Neredeyse bütün kanserlerin mikroçevresinde makrofajlar bulunmaktadır.
Özellikle meme kanserlerinde, makrofajlar tümör kitlesinin yarısından fazlasını
oluşturabilirler. Klinik çalışmalar meme kanserindeki makrofaj birikiminin kötü
prognoza işaret ettiğini göstermiştir (42). Ayrıca tümör mikroçevresindeki
makrofajların tümör hücrelerinin invazyonunu ve metastazları arttırdığı gösterilmiştir
(42).
Bakteriyel ve parazitik enfeksiyonlar ile akut ve kronik inflamasyon ve
travmatik streste de sayıları artan MDSC’ ler kanserde başlıca periferik kan, lenf
nodları ve dalakta bulunmaktadır. MDSC’ler myeloid hücrelerin tam olarak
tanımlanmış bir alt grubu olmaktan ziyade matür hücrelere farklılaşmaları
engellenmiş aktive immatür hücrelerin oluşturduğu heterojen bir topluluktur. Pek çok
tümör modelinde ve insan kanserinde MDSC popülasyonunda artış gözlenirken
MDSC’lerin ortadan kaldırılması hastalık ilerlemesinde dramatik bir iyileşme ve
bazen direk anti-tümör etki ile sonuçlanmaktadır.

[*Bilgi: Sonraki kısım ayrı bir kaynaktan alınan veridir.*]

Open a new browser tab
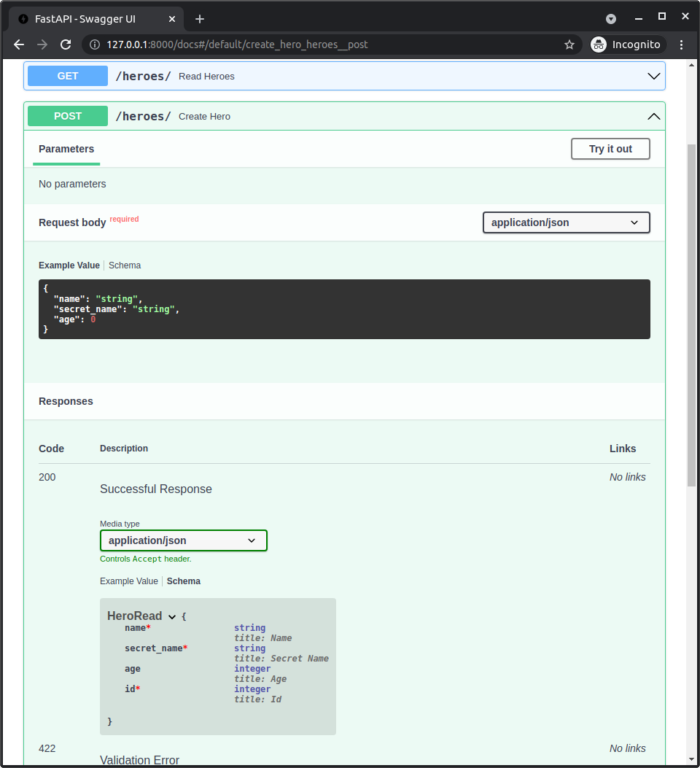Screen dimensions: 700x768 click(200, 19)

MDSC’ler aynı zamanda
anjiogenez, tümör hücresi invazyonu ve metastazlardaki artışlara da katkıda
bulunurlar (46).
Deneysel meme kanseri modelinde splenektominin immünolojik etkisi ile
ilgili olarak çalışmamızda, haftada iki kez yapılan hayvan ağırlık ölçümlerinde
cerrahi işlem sonrasında azalma saptanmıştır. Grup 5’te ilk önce meme kanseri
oluşturulup bir hafta sonrası splenektomi yapıldığı için, ilk iki ölçümde ağırlığının
diğer gruplar kadar düşmediği izlenmiştir. Ayrıca dalağı olan grup 2 meme kanseri
48
grubunda ise ağırlık düşüşünün daha belirgin olduğu izlenmiştir. Dalağın kendi
ağırlığı olmasına rağmen dalağın korunduğu grupta hayvan ağırlıklarının daha düşük
izlenmesi,dalakta biriken miyeloid kökenli hücrelerin olumsuz etkisinden olabilir.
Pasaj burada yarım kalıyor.